Multiplier Equal to One
If multiplier = 1, every multiplication leaves the selected value unchanged. A buggy implementation might assume values always change and accidentally enter incorrect logic. The heap approach works naturally because the updated value is simply reinserted unchanged.
Single Element Array
When the array contains only one element, that same element must be selected in every operation. Some implementations accidentally assume there are multiple candidates. The heap always contains exactly one entry, so repeated updates are handled correctly.

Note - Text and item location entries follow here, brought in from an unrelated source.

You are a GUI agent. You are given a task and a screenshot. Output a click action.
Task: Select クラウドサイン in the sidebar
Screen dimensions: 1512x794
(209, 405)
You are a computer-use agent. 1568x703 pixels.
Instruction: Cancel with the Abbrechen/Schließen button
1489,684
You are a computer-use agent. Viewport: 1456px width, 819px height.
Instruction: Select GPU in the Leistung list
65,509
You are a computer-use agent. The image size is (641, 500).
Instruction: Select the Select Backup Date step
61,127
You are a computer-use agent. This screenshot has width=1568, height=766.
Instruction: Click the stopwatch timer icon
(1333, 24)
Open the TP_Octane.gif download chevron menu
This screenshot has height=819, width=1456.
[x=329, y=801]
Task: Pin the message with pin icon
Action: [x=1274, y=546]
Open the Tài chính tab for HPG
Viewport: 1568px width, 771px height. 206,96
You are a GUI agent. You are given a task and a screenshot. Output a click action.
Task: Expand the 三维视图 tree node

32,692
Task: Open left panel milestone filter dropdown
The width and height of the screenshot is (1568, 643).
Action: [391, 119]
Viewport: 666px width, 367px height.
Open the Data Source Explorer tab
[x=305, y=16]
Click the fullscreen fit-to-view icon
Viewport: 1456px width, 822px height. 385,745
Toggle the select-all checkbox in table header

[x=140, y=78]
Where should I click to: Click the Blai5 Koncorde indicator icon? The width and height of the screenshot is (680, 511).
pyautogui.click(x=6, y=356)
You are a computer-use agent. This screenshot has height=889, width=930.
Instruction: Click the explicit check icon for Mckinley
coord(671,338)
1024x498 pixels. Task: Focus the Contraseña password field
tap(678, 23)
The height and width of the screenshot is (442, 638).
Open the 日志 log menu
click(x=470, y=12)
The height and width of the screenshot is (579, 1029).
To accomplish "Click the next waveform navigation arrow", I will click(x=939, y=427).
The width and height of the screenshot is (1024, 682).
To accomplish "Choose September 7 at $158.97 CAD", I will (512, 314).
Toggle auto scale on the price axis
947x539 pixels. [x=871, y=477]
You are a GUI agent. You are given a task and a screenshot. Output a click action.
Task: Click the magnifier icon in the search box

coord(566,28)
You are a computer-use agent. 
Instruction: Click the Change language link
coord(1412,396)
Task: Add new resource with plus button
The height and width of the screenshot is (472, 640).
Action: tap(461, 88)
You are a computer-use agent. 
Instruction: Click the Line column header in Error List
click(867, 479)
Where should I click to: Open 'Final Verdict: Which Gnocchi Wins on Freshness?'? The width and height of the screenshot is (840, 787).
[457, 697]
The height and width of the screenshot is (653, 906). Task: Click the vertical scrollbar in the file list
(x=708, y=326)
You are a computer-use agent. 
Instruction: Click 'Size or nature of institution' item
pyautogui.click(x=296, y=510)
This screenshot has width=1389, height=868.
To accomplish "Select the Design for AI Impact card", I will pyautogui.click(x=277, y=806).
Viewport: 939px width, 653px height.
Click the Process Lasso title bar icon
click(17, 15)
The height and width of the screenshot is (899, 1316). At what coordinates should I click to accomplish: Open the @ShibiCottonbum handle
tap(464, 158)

The Same Element Remains the Minimum
After multiplication, an element may still be the smallest value in the array. For example, with nums = [1, 100] and multiplier = 2, the first element remains the minimum for several operations. The algorithm correctly reinserts the updated value into the heap, allowing it to be selected again whenever it is still the smallest element.
All Elements Equal
When every element starts with the same value, the first-occurrence rule becomes critical. For example, with [2,2,2,2], the first operation must update index 0, the second operation index 1, and so on. The (value, index) ordering in the heap ensures this behavior exactly matches the problem specification.